It’s Christmas Eve.
I’m 22, I have a college degree; by quite a few standards I am now an “adult.”
And I still get antsy on this day.
This year I know several of my presents, because I helped pick them out, so my excitement isn’t primarily over gifts like it might have been when I was younger. I’m looking forward to giving some gifts, particularly to my nieces and nephew, and I can’t wait to see their happy little faces. In ways, these are things worth looking forward to.
But my anticipation shouldn’t be entirely about gifts or food or presents. Because tomorrow, we get to celebrate Christmas.
We get to celebrate Jesus coming to earth as a tiny, wrinkly baby. Incarnation.
Coming to us, his people, in a way we can understand and relate to. Jesus skinned his knees and had hangnails and calloused feet and maybe dandruff and body odor. These are things we know firsthand, because we’ve experienced them too.

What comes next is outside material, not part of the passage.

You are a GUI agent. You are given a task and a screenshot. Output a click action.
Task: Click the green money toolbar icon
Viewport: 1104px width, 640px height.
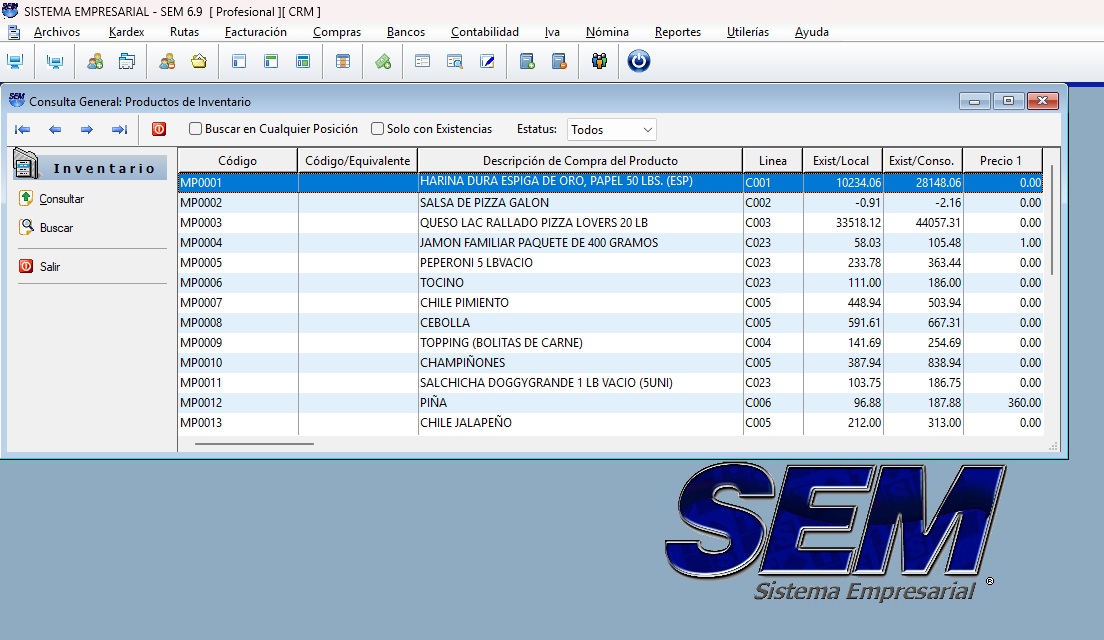point(383,61)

And Jesus, God himself, lived on this same earth we walk on.
So it is fitting that I get antsy to celebrate that.
Christmas is more than a day though. This year I’m trying to not put the actual day of Christmas on a pedestal. It’s only 24 hours, and whatever picture of a perfect Christmas I have in my head will not come entirely true. And that’s ok, because Christmas is more than about celebrating a specific day. My anticipation is directed towards more than tomorrow.
Last year around Christmas, I wrote in Advent: Found:
This is the part of Advent I think I had been missing though: the waiting doesn’t end on Christmas. The eager anticipation of that day is a taste of what I should be anticipating each and every day as I wait for Christ to come again…What happened in a stable as foreshadowing of who will come again…What we already have, but not yet in full.
Christmas isn’t just a day, it’s a state of being. Of being in continual hopeful expectation and longing for the day when Christ will return.
And that is something worth getting antsy about.
Merry Christmas, and til next time…
~Brianna!~
p.s. How do you celebrate Christmas? How can you keep it as a reminder that Jesus will come again?